Set the pictures aside and set down only the lines from the line holding "Open the text alignment dropdown" through the end of the entries below, ends included.
═════ DATA TO PROCESS ═════
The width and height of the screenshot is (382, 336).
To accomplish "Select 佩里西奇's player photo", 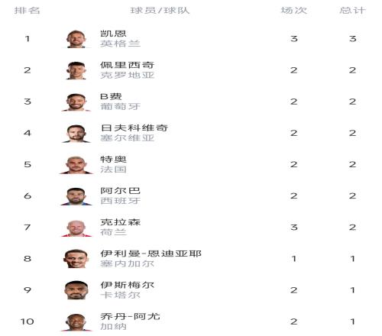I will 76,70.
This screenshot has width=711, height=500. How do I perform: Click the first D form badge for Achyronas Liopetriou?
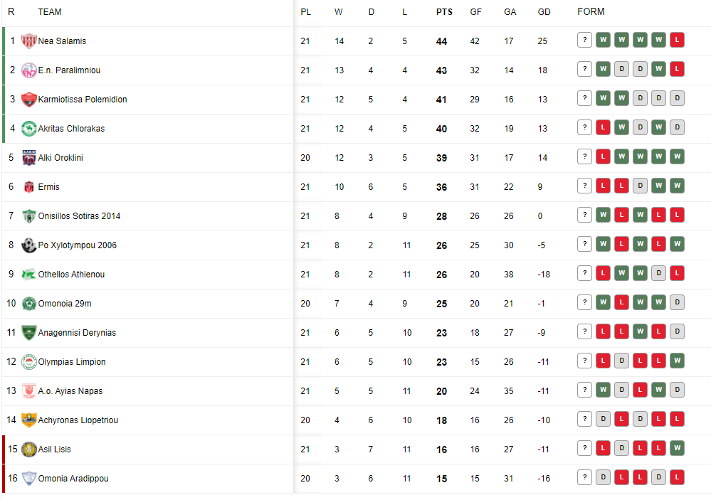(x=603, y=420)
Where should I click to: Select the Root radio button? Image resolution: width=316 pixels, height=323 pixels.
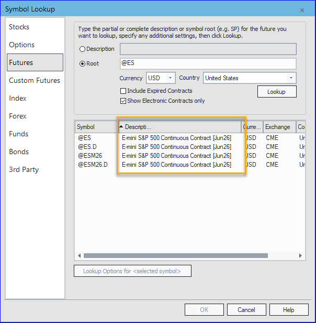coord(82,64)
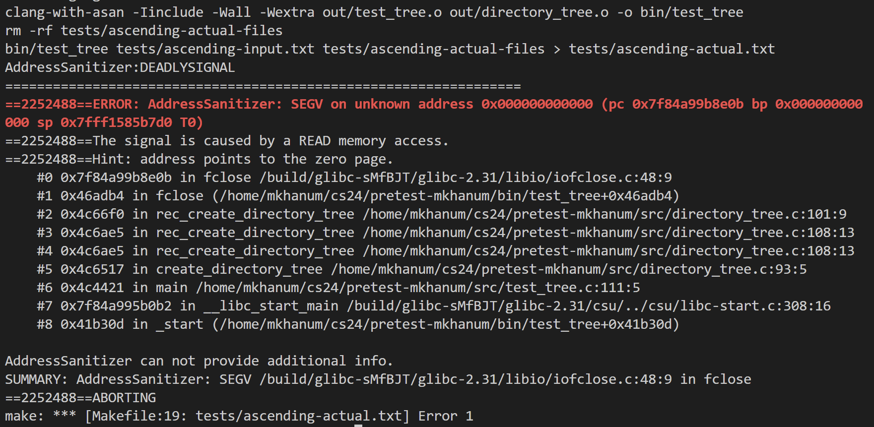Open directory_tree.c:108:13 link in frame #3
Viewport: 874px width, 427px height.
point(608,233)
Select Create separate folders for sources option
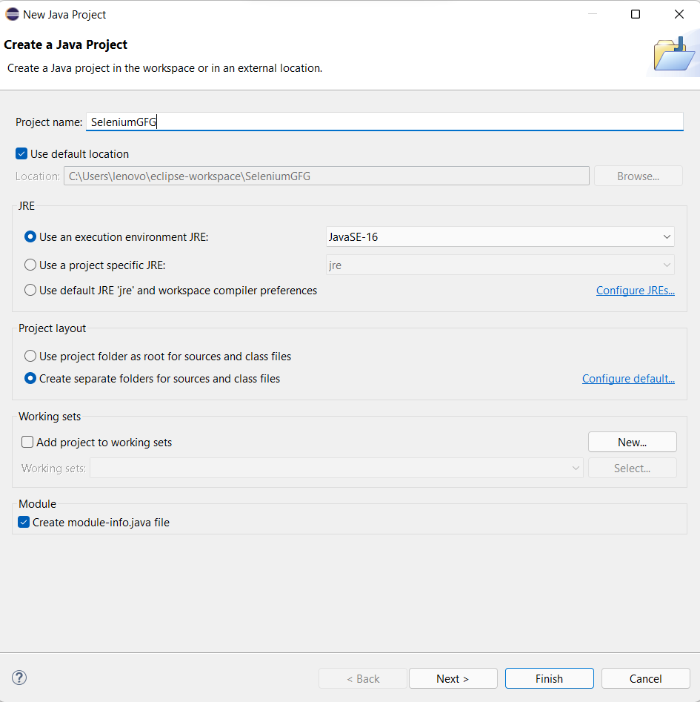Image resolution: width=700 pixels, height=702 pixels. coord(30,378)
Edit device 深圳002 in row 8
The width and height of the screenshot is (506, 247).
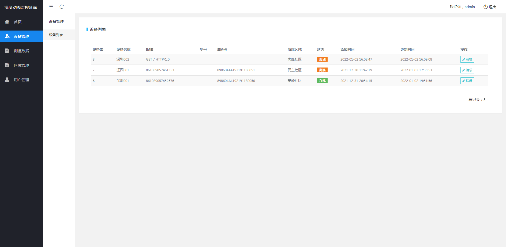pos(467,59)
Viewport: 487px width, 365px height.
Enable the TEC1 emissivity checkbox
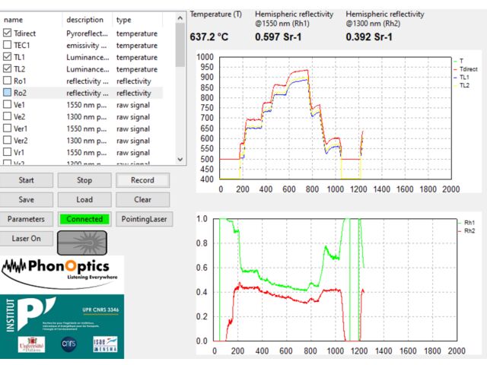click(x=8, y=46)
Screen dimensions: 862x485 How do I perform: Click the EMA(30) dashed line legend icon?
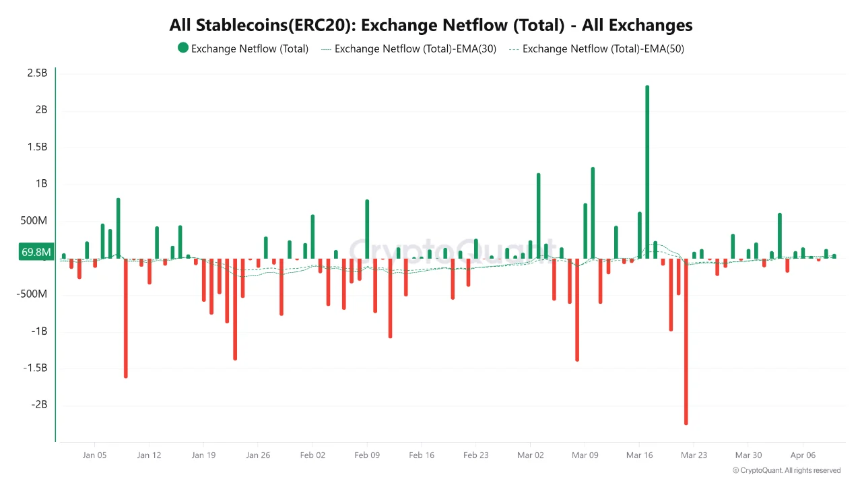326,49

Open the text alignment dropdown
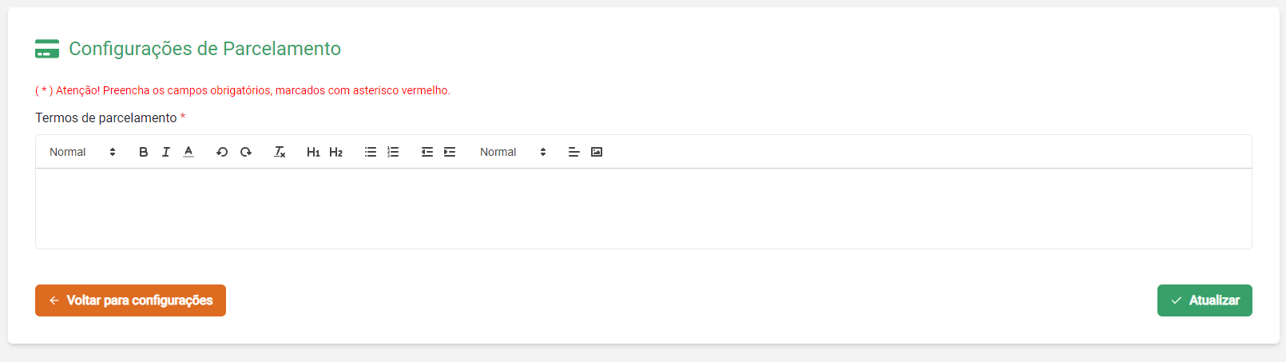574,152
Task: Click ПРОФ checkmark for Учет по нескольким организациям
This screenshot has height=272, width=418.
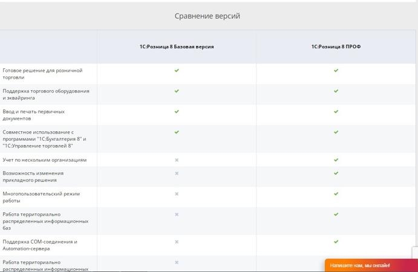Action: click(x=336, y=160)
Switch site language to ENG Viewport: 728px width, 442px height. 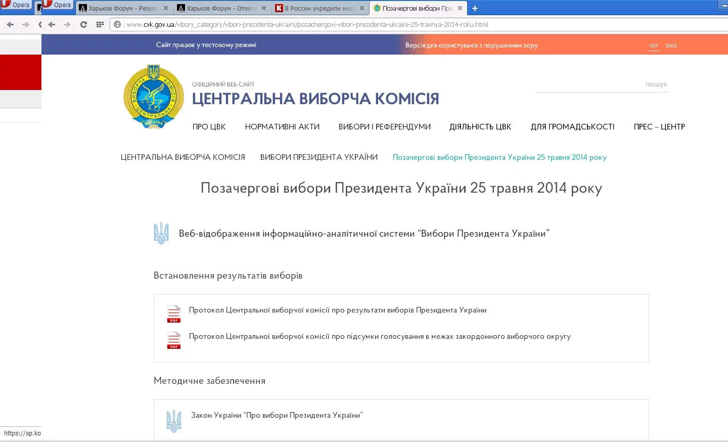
═════
SOLUTION FOR THIS EXERCISE >>
Open the text alignment dropdown
574,152
Task: Click ПРОФ checkmark for Учет по нескольким организациям
This screenshot has height=272, width=418.
Action: click(x=336, y=160)
Switch site language to ENG Viewport: 728px width, 442px height. 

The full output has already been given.